Tam Aziz Nesin’lik bir durum… Öyle ya, apartman yapıyorsun ama merdiveni unutuyorsunuz? Ne diyelim, bir ülke böyle yönetilirmiş, zahir!..

***

Hem bir gün önce Sağlık Bakanı “yasağın olmayacağını” söyledi ama bir gün sonra, İçişleri Bakanlığı aksini söylüyor… Bunda bir gariplik yok mu?” Birbirinden habersiz kabine olur mu? Yapmayın, etmeyin, yazıktır, günahtır!..

***

Dedik ya, üç ay süren sıkıntıya bir de son dakika golü eklendi. Helal olsun!.. Ne diyelim? Canım sıkıldı… İnanın yazmak istemiyorum. “Neyse!” diyelim ve konumuza devam edelim.

Sıkıntı aniden gelince eş dost ziyareti yapmaya vakit bulamadım. Oysa, bir ay kalacak, bu sürede epey yer gezecektik. Planımız böyleydi ama olmadı. Demek ki, kısmet değilmiş… Evdeki hesap çarşıya uymadı… Eşimle, ne güzel, “65 yaş kartı” da almıştık İstanbul Büyükşehir Belediyesi’nden… Oh, ne âlâ bedava gezecektik İstanbul’u…

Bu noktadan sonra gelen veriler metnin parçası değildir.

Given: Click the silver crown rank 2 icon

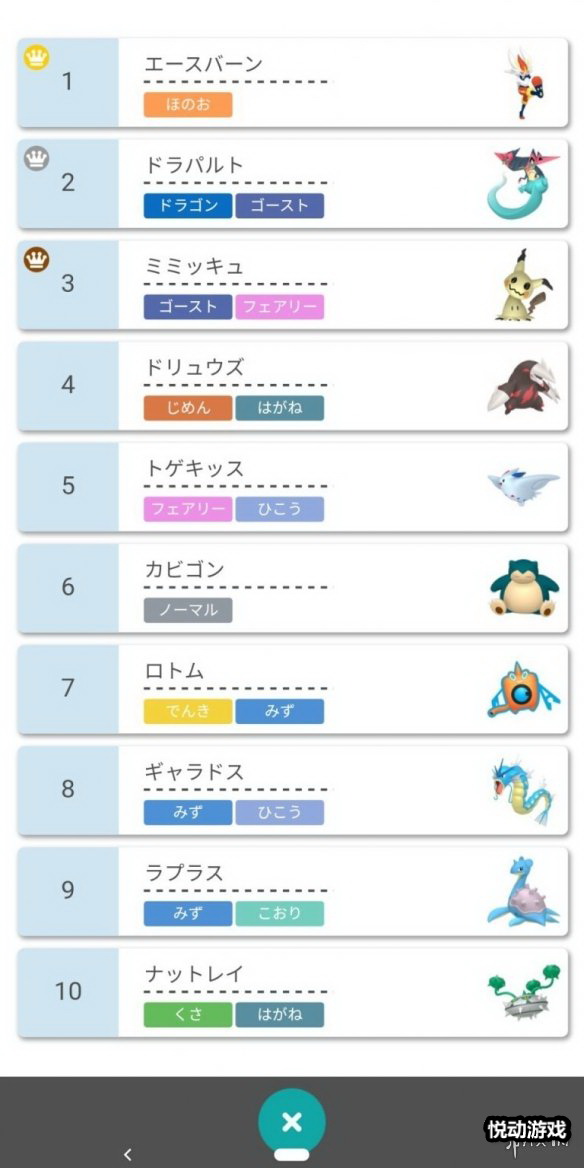Looking at the screenshot, I should click(x=36, y=159).
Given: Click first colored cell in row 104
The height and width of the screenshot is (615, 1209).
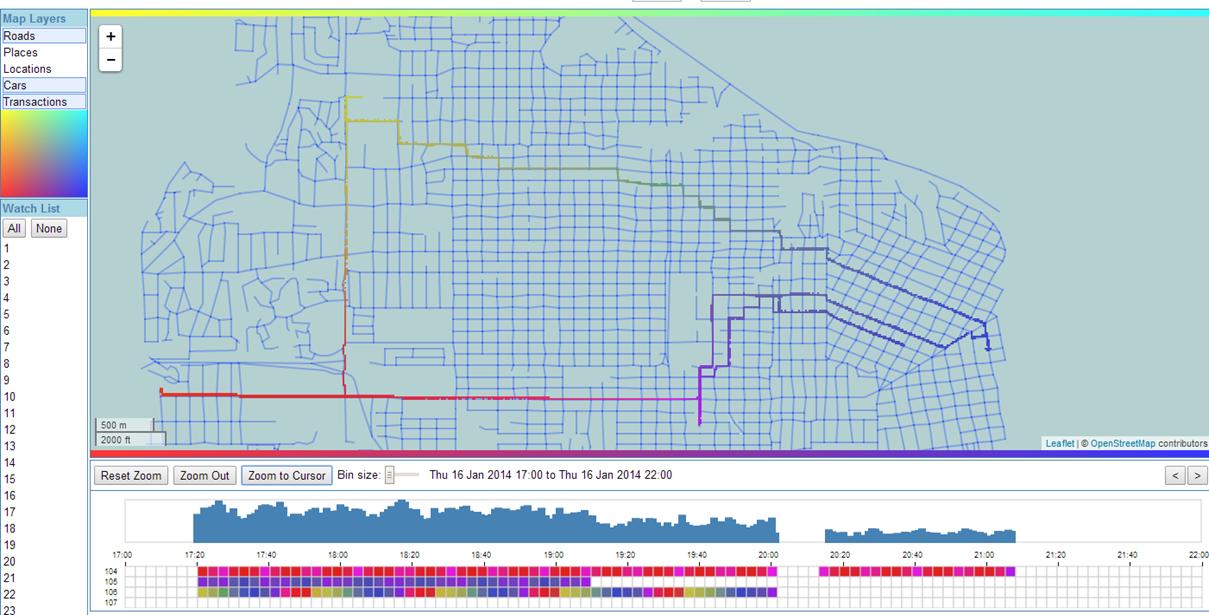Looking at the screenshot, I should tap(202, 571).
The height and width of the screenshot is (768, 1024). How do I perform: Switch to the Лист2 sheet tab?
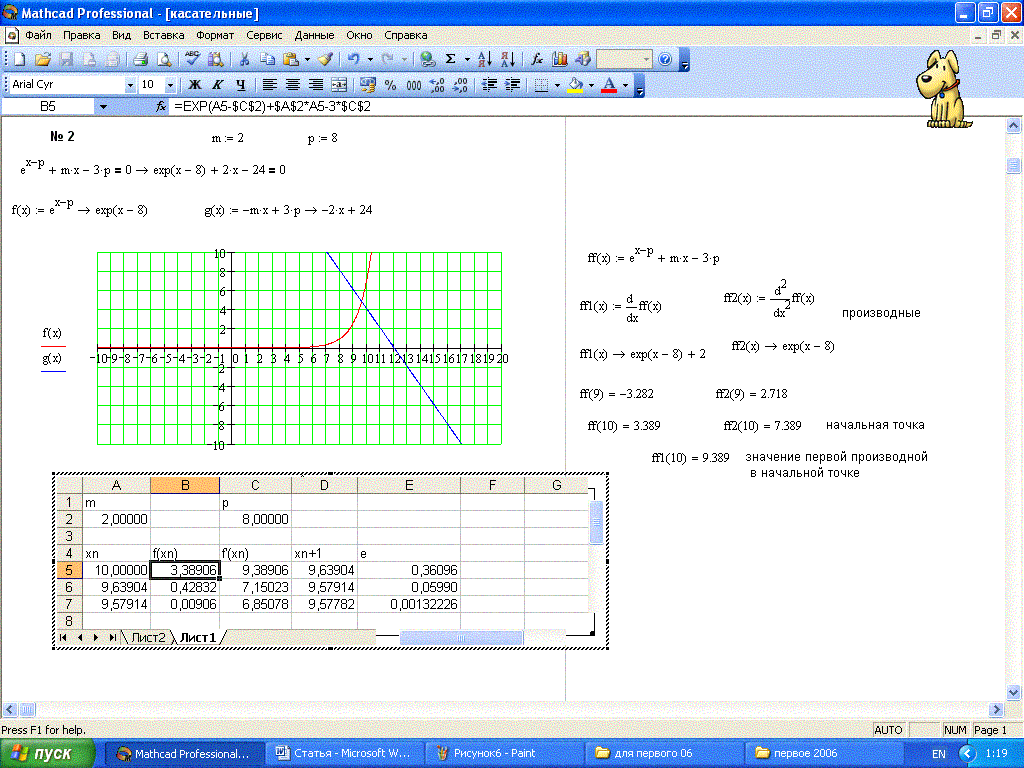click(148, 637)
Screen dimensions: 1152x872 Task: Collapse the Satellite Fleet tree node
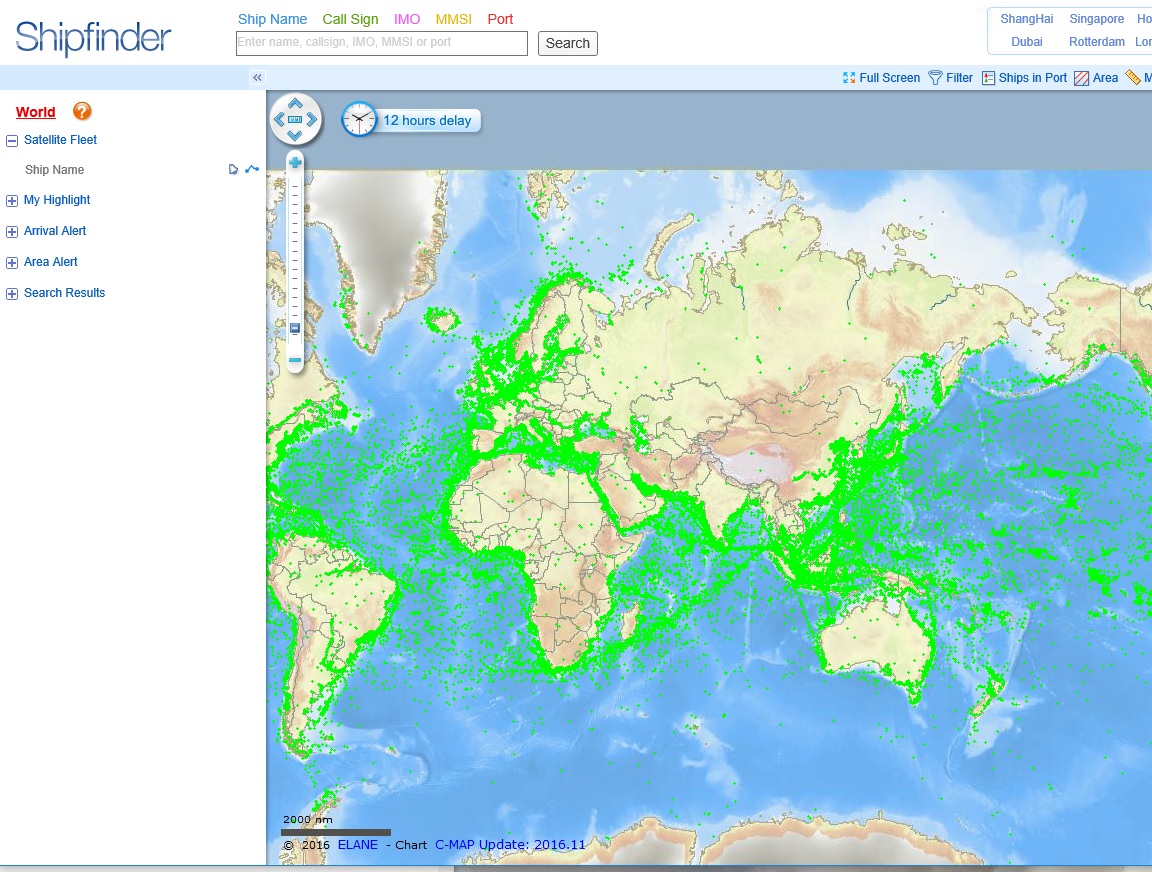(x=12, y=141)
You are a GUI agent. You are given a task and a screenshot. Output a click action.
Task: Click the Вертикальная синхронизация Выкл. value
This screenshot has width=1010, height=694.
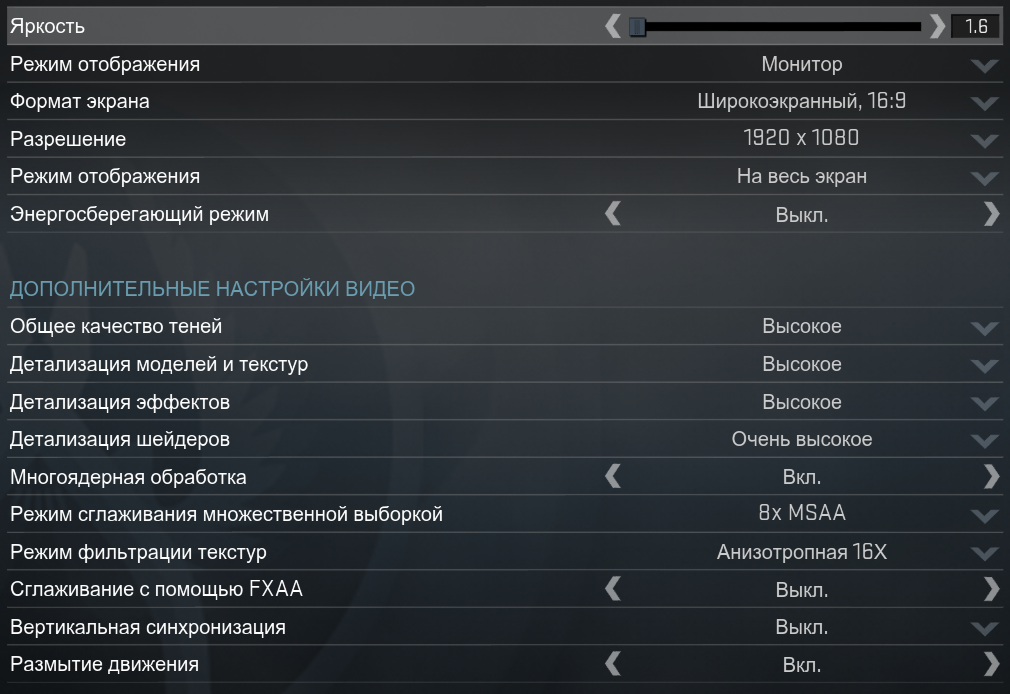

Tabii, ilk günlerde yeni ulaşım araç ve akslarını öğrenebilmek için metroya, Marmaray’a bindim… Gerçekten çok güzel olmuş… Korona imkan tanısaydı ta Bakırköy’e; Maslaka’a kadar gidip gelecektim… Mekanizma çok basit, kolay öğreniyorsun inilecek binilecek yerleri…

Kutlamak gerekir; çok güzel bilgi, yön ve uyarı levhaları koymuşlar… Hiç şaşırmıyorsun, yeter ki gideceğin yeri, bil… Yeni düzenlenen tren hattı da güzel olmuş. Tuzla’dan bin, Halkalı’dan in… Ama dediğim gibi.

***

Bu kadar seyahate fırsat bırakmadı, mikron büyüklüğünde korona hazretleri… Kayseri’yi bu kadar özleyeceğimi hiç tahmin edemiyordum… “Kursak kavurgasını istermiş!” ya onun gibi bir şey…

***

Hele hele Hisarcık’ı çok özledim… Hisarcık’ın dört mevsimi çok güzel olur… Bağın işlerini, beni aratmayacak şekilde komşumuz Kazım (Joke) ile oğlu Ahmet fevkaladenin fevkinde yaptılar… Gerçi henüz görmedim ama öyle olduğuna inanıyorum… Budama ve ilaç işlerimi de Ömer Mutlu… Sağ olsun o da bir dediğimi iki etmedi…

Tabii, ben de, durur muyum? Telefonla sürekli talimat verdim… Telefon deyince, hem vakit geçirmek, hem hatır almak ve hem de hasret gidermek için telefon elimden düşmedi. Sanırım dostlar, ahbaplar, büyükler için sizler de öyle yapmışsınızıdır.

Bir de Büyükşehrin vefat ilanlarından, günlük vakaları takip ettim… Tanıdıkları gördükçe “içim cız etti!”; rahmet okudum tanıdıklara da tanımadıklarıma da… (Devam edeceğiz)

NOT: Bu yazı, 15 ilde açıklanan sokağa çıkma kısıtlaması iptal edilmeden önce yazılmıştır.